Eu também acho. Se tiver lareira no quarto eu gosto mais ainda...
Você já dormiu em quarto com lareira?
Eu já. Você não?
Não.
Ah...Eu já.
Ele detestava o tanto de coisas que ela conhecia, o tanto que já tinha feito, o tanto de vida que tinha vivido sem ele. Enciumava, ficava remoendo, entristecia.
Você já fez muitas coisas
É, mas cada uma das coisas, mesmo igual, é diferente da outra.
Sei não. Como é que igual pode ser diferente?
Lá vinha ela inventando de novo. Havia momentos em que era cansativo procurar entender os rodeios da cabeça dela. Havia momentos em que desejava que ela fosse mais comum, mais previsível e ainda, havia momentos em que gostaria de poder ser, ele mesmo, comum, repetitivo, normal.

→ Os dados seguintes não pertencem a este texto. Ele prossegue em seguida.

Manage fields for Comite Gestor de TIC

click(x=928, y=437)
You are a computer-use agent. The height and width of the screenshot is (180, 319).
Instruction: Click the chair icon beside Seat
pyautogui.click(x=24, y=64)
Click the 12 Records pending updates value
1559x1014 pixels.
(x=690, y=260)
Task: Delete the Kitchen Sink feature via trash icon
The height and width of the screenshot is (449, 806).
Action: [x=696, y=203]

É sim. O acontecido igual nunca é igual e nem gera sentimentos iguais.
É? por que será?
Porque se você olhar o mesmo com um olhar de época diferente, você vê diferente e o corpo reage diferente e você sente diferente. É assim.

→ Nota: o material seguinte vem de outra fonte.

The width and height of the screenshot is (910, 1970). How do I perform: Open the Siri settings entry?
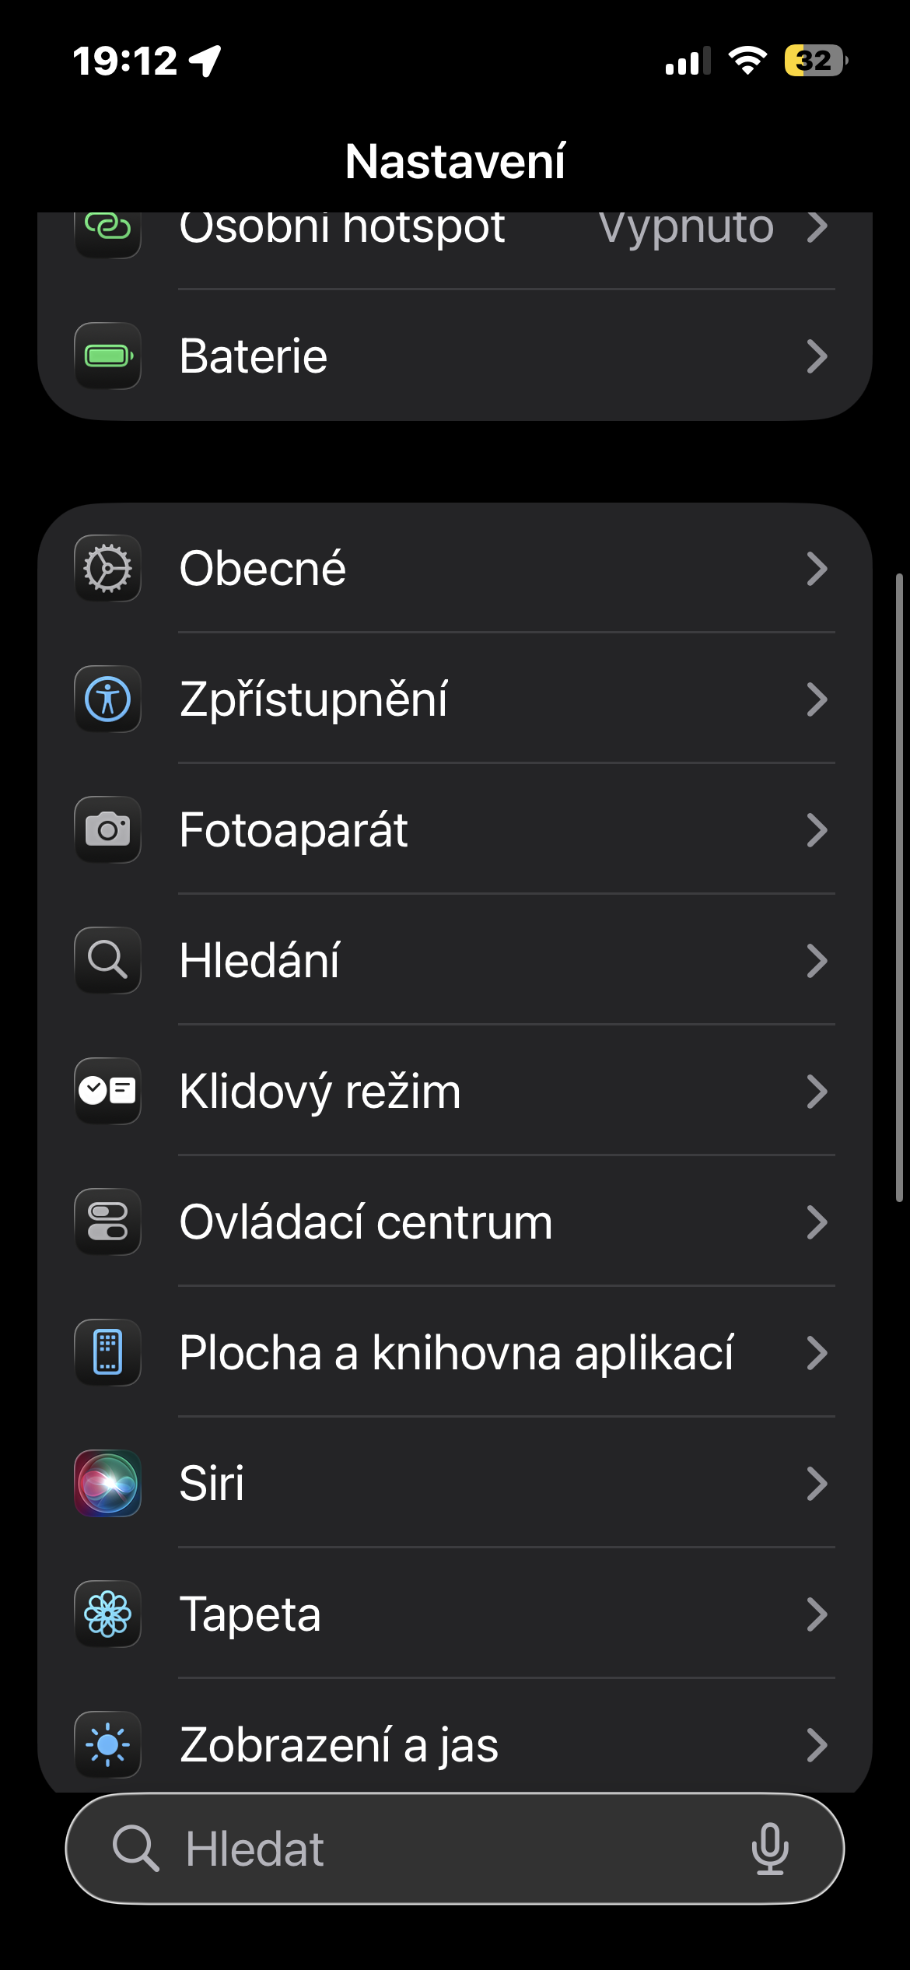click(467, 1483)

Ah...como quando a gente come sorvete de chocolate igual mas de marca diferente.
Pronto. acabava logo com as voltas que a cabeça dela dava.
Credo! Nada a ver!
Que raiva sentia quando ele se fazia de bobo, fingia que não entendia, queria por um ponto final nos caminhos dela. Sempre acontecia quando ela estava achando tão bom tê-lo ao lado, alguém com quem podia dividir imaginações.
Como assim nada a ver?
Eu falo de gente, de sentimento diferente em vida igual e você fala de sorvete?

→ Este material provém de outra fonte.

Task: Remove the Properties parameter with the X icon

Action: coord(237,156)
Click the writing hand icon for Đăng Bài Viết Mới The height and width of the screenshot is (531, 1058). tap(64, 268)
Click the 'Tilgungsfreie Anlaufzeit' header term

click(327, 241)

Desculpe, lembrei de sorvete.
Ta vendo como é difícil conversar?
Ficou quieta, olhou o céu, pensou em embarcar em uma daquelas estrelas, imaginou que a estrela se transformaria em barco, ela remaria leve, quebrando as nuvens, a imaginação dela podendo correr solta. Nem ia leva-lo, ele não acreditaria que é possível viajar em estrela, estrela virar barco, imaginação viajar...Sem duvida quebraria o encanto, o barco despencaria, ela teria de descer e mudar o rumo dos pensamentos, voltar à realidade. Por que ele fazia isso?
Você só pensa em sorvete!
Penso? Deve ser porque quando penso em sorvete lembro de coisa boa, sensação de fresco, gelado...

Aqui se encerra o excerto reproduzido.